When Ebola hit Uganda two years ago it was the third outbreak in a dozen years the president quickly went on TV and urged Ugandans to avoid touching each other. Health officials speedily quarantined people. The quick reactions by authorities and ordinary people helped snuff out that outbreak with only 17 deaths.
Over the decades, Ebola cases have been confirmed in 10 African countries, including Congo where the disease was first reported in 1976. But until this year, Ebola had never come to West Africa. When people began dying there in March in an outbreak that on Friday escalated into an international public health emergency, governments and ordinary citizens didn't know what they were confronting or how to respond, allowing the virus to spread out of control, according to AP.
Some five months ago, deep in the steamy forests of southern Guinea, people began developing fevers with body aches, diarrhea and vomiting. Even when they died, relatives touched and washed the dead, unaware that cleaning up vomit, diarrhea and handling soiled clothing is very risky because the virus spreads through contact with bodily fluids.

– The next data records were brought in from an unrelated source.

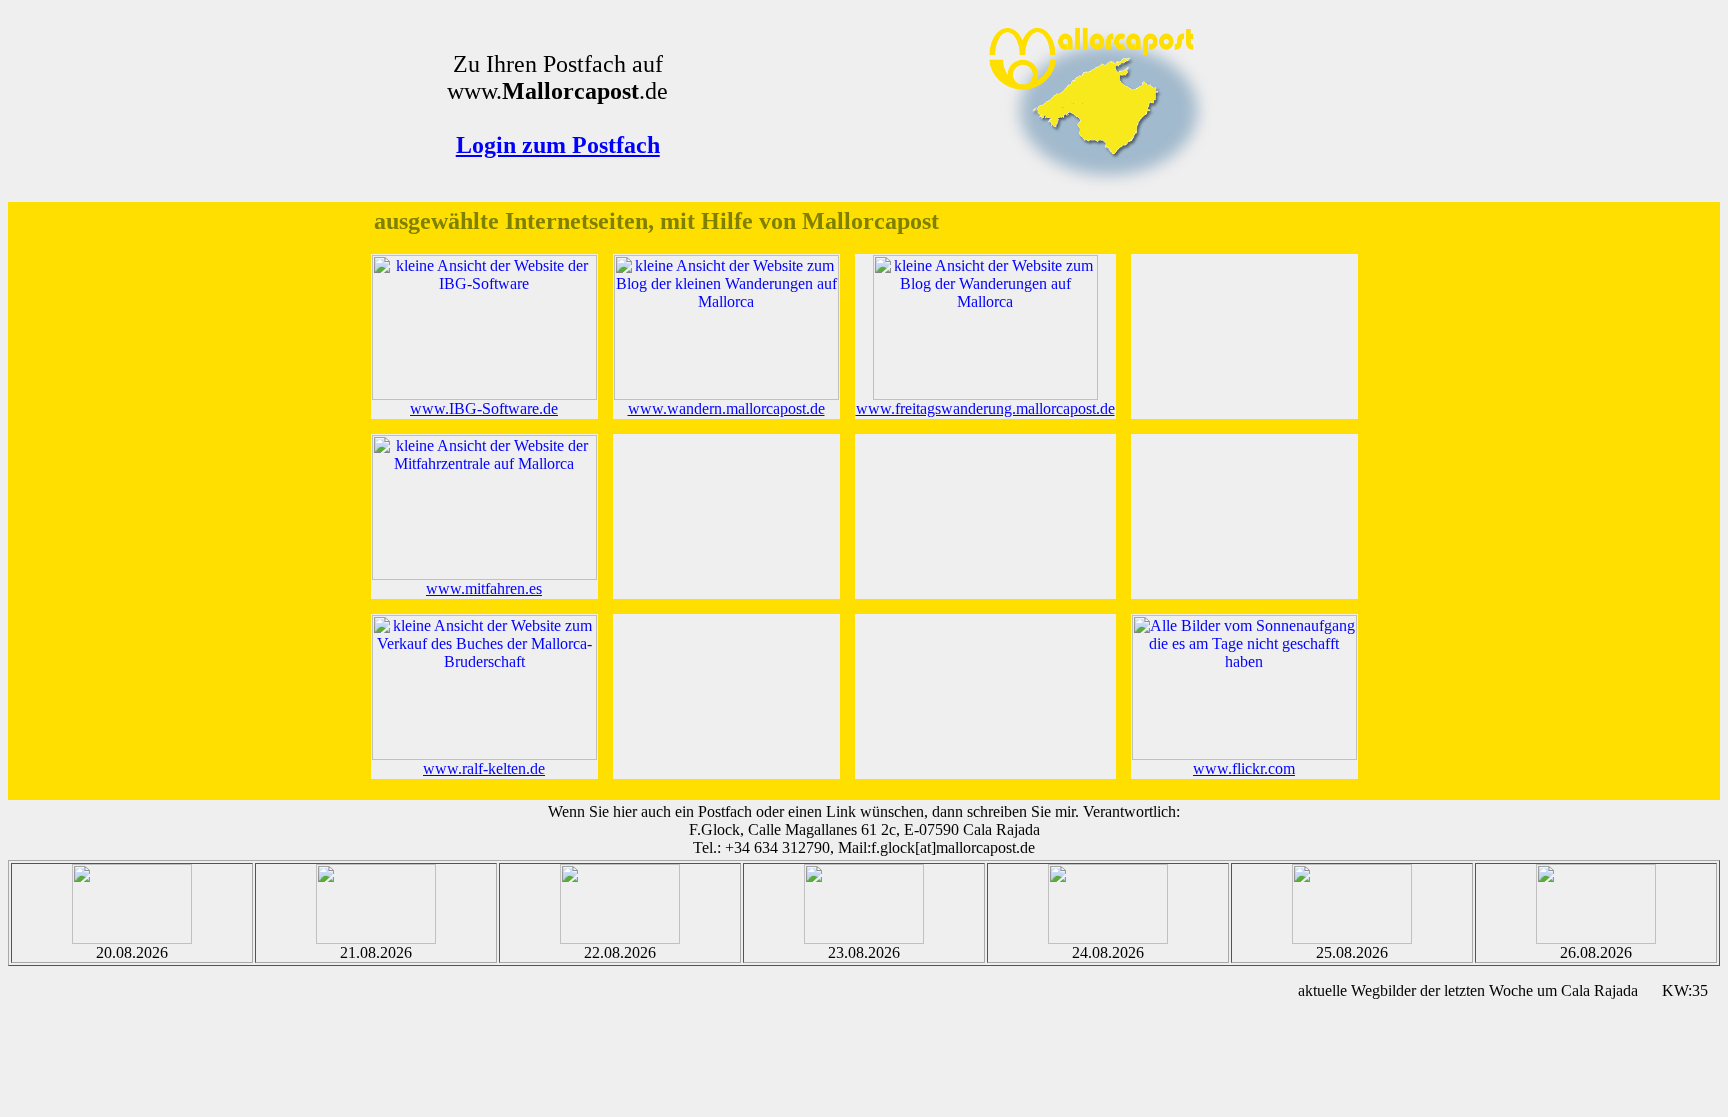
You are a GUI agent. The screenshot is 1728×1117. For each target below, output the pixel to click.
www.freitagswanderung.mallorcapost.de (985, 408)
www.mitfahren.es (484, 588)
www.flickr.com (1244, 768)
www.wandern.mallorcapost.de (726, 408)
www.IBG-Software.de (484, 408)
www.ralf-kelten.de (484, 768)
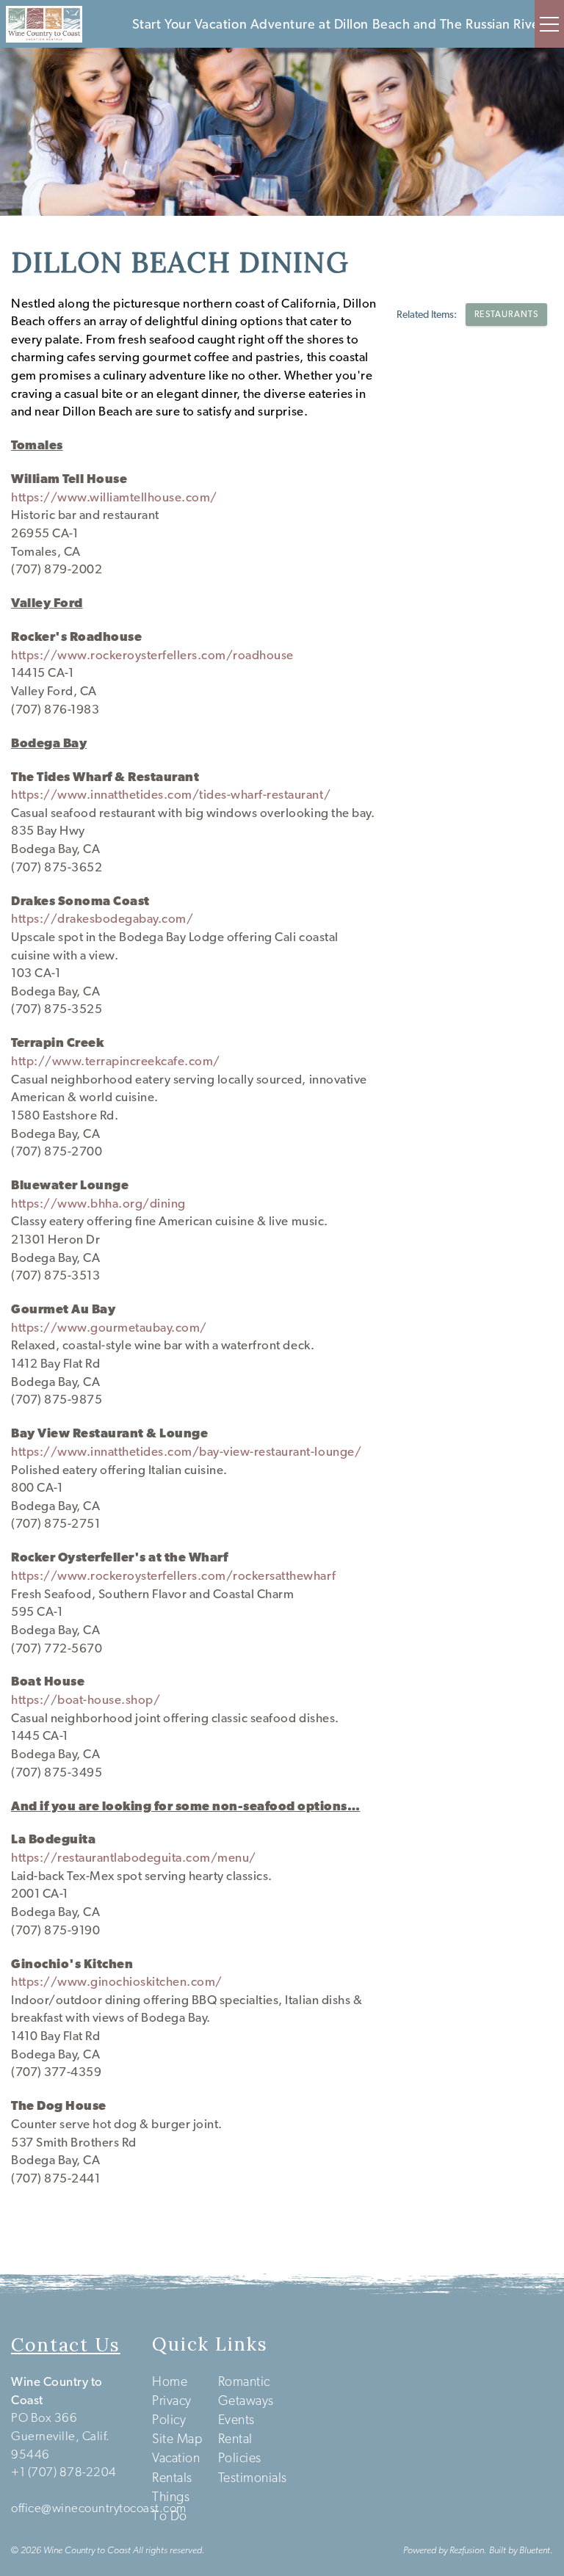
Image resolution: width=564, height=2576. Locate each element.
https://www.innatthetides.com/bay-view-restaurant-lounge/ (186, 1451)
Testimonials (253, 2477)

Malaria is a common killer in Africa, it was believed by some families to be the cause of death. As more people became gravely ill, some desperate relatives took their loved ones to the distant capital in search of better medical care, jammed into minivans or other transportation. People who came into contact with those who showed symptoms also became infected, and they in turn infected other people as they traveled freely.
Soon, people in the capital, Conakry, were getting sick.
By late March, Doctors Without Borders announced that Guinea faced an 'unprecedented epidemic' of Ebola.